A left turn off Las Ramblas takes you from the bustling wide pedestrian showplace to the narrow streets (still full of people) of the Gothic Quarter.  Our first stop is Santa Maria Del Pi, a church built over a period of 100 years (starting in the early 1300s).

Esglesia De Santa Maria Del Pi Santa Maria De Pi

Esglesia De Santa Maria Del Pi

The church is an example of Catalan Gothic.  Surrounding the church are narrow streets with upscale shops and small cafes.

Not far from the Placa Pi is the Roman Wall and Barcelona Cathedral complex.  The Roman Walls are the remains of the Roman City of Barcino.  The Cathedral complex is entered through one of the ancient gates

Roman Wall - Gothic Quarter

Ellen at the Gothic Gate (the Roman Wall is on the left)

The cathedral is visible down the long, narrow street.

 Roman Wall and Cathedral

We decided not to take the tour of the Cathedral but I did manage to snap a picture of the courtyard

Cathedral Courtyard

The next destination was the Call – the old Jewish Quarter – home to Jews from the 11th century until last 1391, when the area was attacked and destroyed.  The streets and architecture are essentially the same as the rest of Gothic Barcelona

Jewish Quarter

Ellen standing in the streets of the Call 

until you come across this plaque on one of the street corners

Entrance to the Call

The Synagogue was discovered accidently when reviewing old tax records (according to the guide) – this building paid no taxes (just like today) and was not a church.  The entrance to the Synagogue is very small (about Ellen Size - 5 ft tall)

Synagogue Entrance 

Inside the structure is an archeological dig representing the four layers of walls

various walls

The boulders are from the 3rd and 4th centuries (basically Roman); the middle stones are from the 13th to 15th centuries and the upper bricks from the 17th and 18th centuries.
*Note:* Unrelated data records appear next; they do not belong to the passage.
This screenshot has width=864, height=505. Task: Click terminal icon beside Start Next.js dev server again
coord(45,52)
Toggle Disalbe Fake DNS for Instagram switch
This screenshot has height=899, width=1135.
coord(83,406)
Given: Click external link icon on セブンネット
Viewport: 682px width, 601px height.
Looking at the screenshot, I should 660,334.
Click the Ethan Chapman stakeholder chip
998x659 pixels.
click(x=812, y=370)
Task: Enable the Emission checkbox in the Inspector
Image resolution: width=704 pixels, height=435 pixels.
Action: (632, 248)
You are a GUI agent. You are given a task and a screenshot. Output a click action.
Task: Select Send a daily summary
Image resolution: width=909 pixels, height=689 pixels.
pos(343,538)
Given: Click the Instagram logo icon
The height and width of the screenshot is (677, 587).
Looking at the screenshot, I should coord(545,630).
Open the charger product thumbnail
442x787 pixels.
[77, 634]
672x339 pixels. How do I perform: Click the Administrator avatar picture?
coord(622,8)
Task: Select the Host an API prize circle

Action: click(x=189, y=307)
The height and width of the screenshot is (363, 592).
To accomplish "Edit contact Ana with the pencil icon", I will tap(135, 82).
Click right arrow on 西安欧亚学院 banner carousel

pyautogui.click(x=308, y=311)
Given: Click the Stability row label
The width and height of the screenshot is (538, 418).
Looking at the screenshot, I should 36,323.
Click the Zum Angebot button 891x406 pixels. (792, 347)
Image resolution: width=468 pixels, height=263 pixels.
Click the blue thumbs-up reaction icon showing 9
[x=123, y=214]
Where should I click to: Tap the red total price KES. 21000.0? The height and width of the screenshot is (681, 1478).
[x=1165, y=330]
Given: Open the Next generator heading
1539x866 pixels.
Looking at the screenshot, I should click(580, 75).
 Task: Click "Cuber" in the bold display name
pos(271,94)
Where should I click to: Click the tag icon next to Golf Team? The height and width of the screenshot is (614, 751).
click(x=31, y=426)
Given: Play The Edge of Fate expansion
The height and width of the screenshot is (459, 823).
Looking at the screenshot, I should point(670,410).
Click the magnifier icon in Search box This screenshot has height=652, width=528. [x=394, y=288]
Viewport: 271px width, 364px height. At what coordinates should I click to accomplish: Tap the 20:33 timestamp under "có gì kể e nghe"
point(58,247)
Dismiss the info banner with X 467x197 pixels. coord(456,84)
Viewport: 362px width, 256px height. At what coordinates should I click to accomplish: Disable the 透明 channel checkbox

There were several other artifacts in the Synagogue including a menorah

artifacts in shul

and some Torahs

Torahs from Morocco

These items are not from the original Synagogue (they are clearly too recent) – the Torahs are actually from the 18th century from Morocco (they were donated to the Synagogue).

The next stop was the Barcelona Cathedral (under repair like most sacred places seem to be)

Barcelona Cathredal

This iteration is from the 13th century, with the facade (under restoration) added in the 19th century.

We caught another view of this magnificent building as we departed the Gothic Quarter


Barcelona Cathedral

Due to the late start on this day, our walking tour is just about over as we head back up Las Ramblas.

1 comment:

  1. the 5ft entrance guarantees that you'll bow when entering!